I do not have any idea on to weather the alignment step could be improved on 454 data, but I have seen o few data set with low proportion of mapped reads and just want to highlight that there are many plausible explanation that perhaps should be explored before looking at the alignment/counting approach taken.
Hello, thanks for your answer and suggestion! Even by setting a higher mismatch threshold (7 instead of the default 3) and editing the length read to an ever larger tolerance range (the latter making no difference at all), I was only able to obtain an average 64% of mapped reads rather than the original 58%... So it wasn't really worth it... Contamination is possible, since my samples are plant extracts, so there may be some yeasts... or even human DNA if not treated properly. The genome of the species is not fully sequenced yet and has many parts, due to large heterozigosity, which remained unassembled... So actually both these reasons are possible. I'm pretty sure instead there was little rRNA.
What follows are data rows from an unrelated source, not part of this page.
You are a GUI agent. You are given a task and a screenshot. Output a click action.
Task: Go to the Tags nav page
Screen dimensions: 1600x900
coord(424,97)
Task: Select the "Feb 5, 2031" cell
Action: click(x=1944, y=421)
Without a complete reference genome this figures are not in any way extreme in my eyes. Not very good that a large fraction of reads are not useful, but maybe the reads that do map are okay to use. In my experience both 454 and solid data are today seldom worth spending many hours on.
I thought over it better. The genome is complete, at least in its coding parts, which are the ones used for RNA reads alignment. So, having an incomplete reference in non-coding areas shouldn't really affect the result... Instead, the great heterozigosity of the genome of the organism I'm working on may be the cause of my lower than expected results.
I'm analysing the results of the workflow now and they are coherent, so I guess I'll use my data anyway! I'm working on Illumina reads in the future, but I just had these old ones to process and trying to make sense of.
However, thanks for your answer, again!